RECORD EXTRACTS ->
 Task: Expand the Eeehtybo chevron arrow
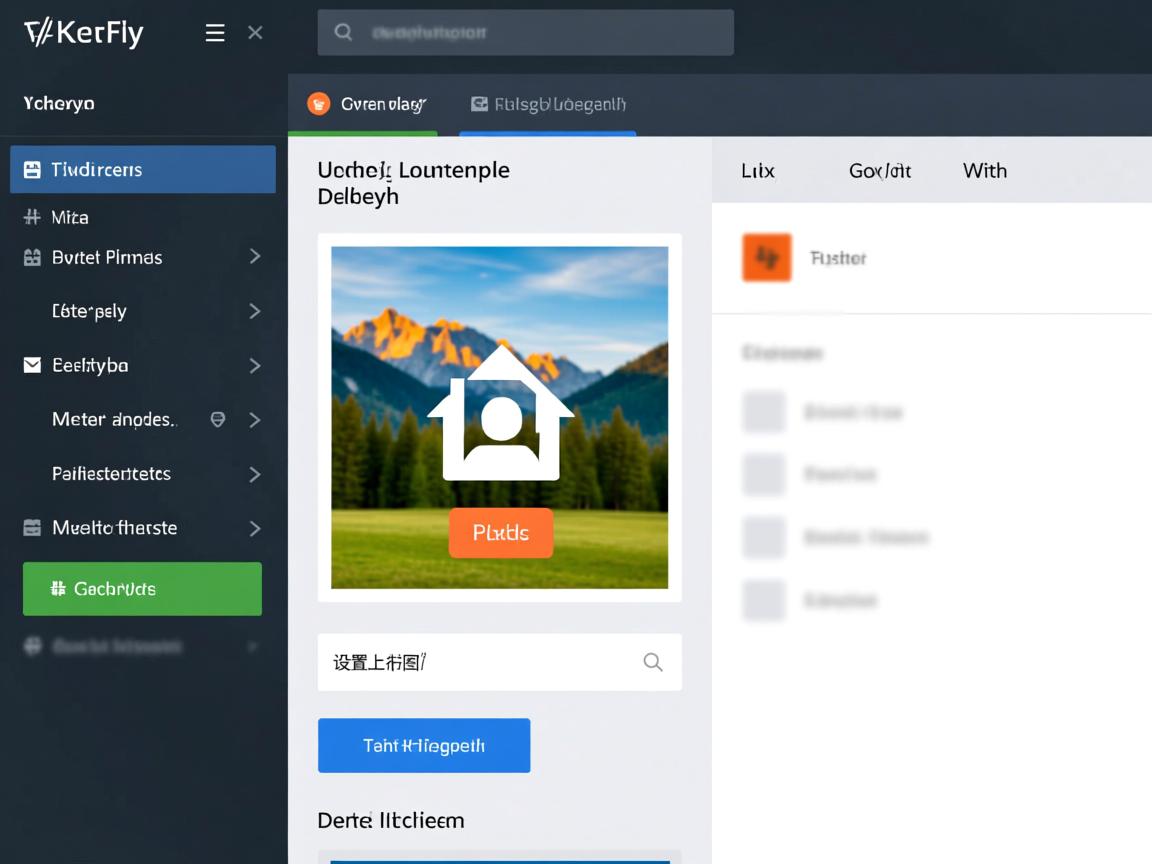(254, 366)
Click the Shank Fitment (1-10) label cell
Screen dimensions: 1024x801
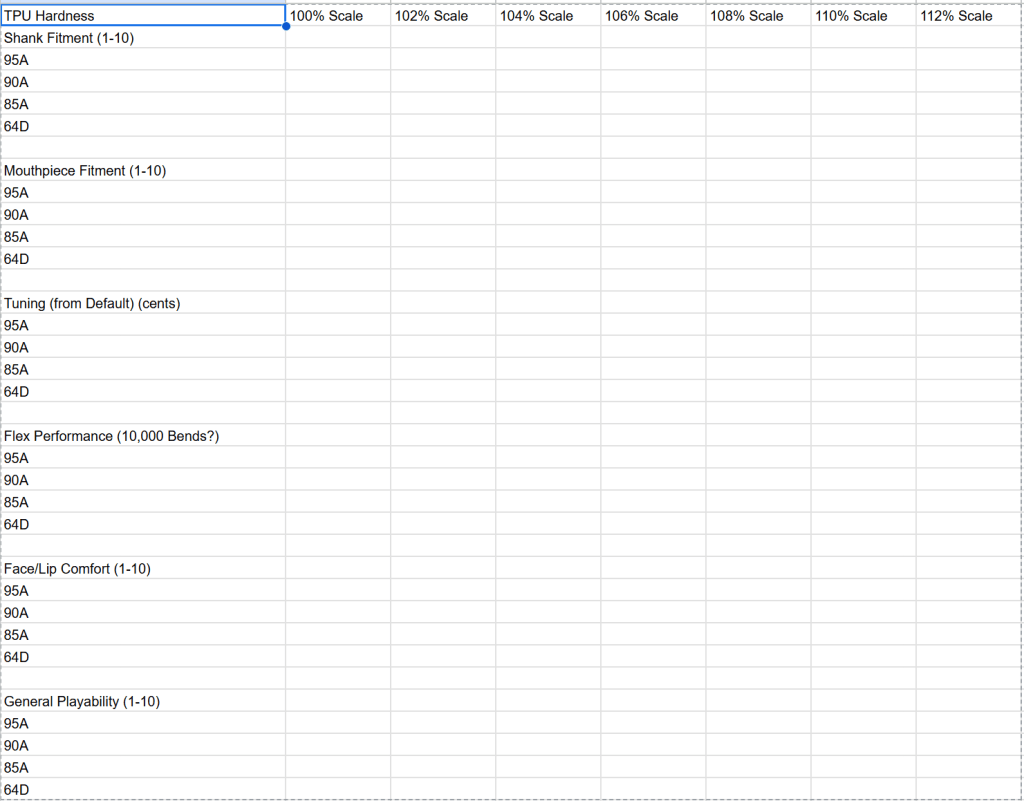[x=143, y=38]
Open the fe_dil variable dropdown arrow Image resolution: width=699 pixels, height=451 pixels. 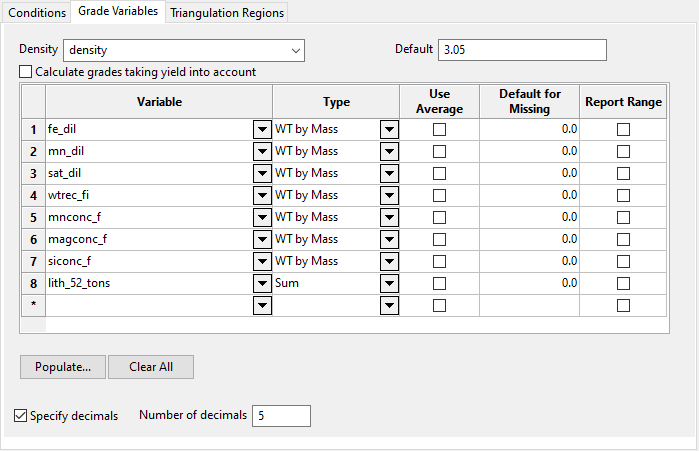point(262,129)
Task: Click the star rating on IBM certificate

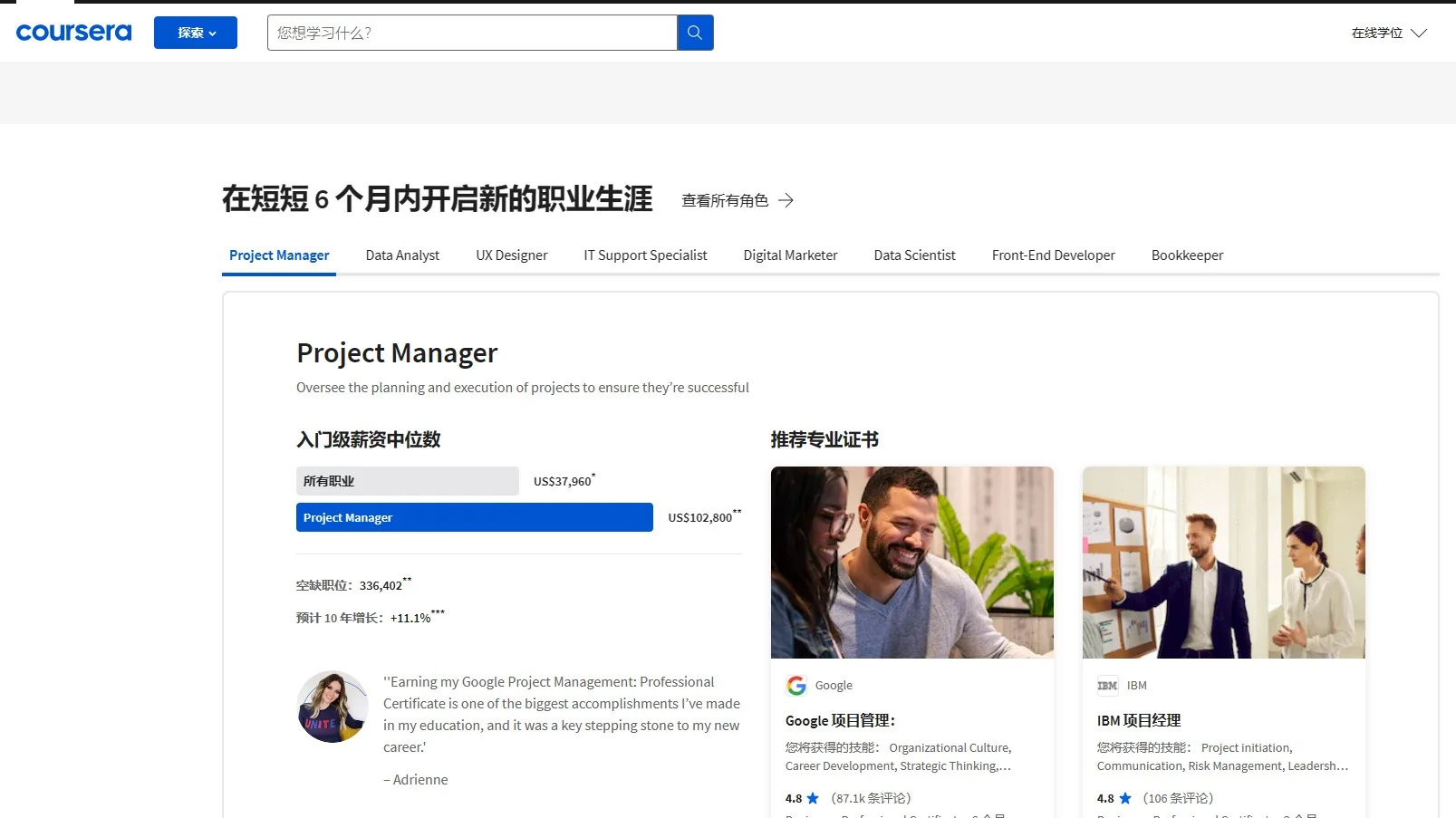Action: tap(1124, 798)
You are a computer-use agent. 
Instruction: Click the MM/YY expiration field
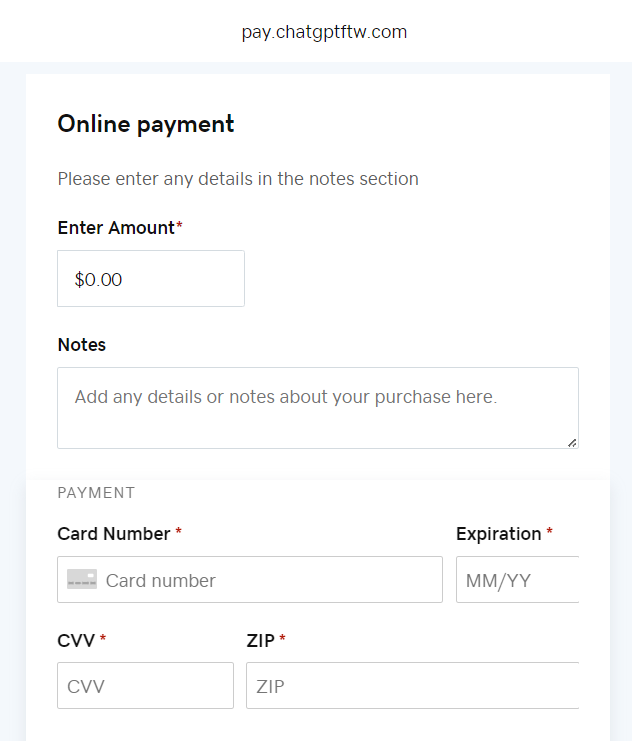point(517,580)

HOW TO COMPLETE THIS TASK -> The expected output is the exact run of lines from the one containing "Task: Click the" through the final line of the data above, both ends included, with no pictures.

TASK RESPONSE ->
Task: Click the star rating on IBM certificate

Action: tap(1124, 798)
You are a computer-use agent. 
Instruction: Click the MM/YY expiration field
point(517,580)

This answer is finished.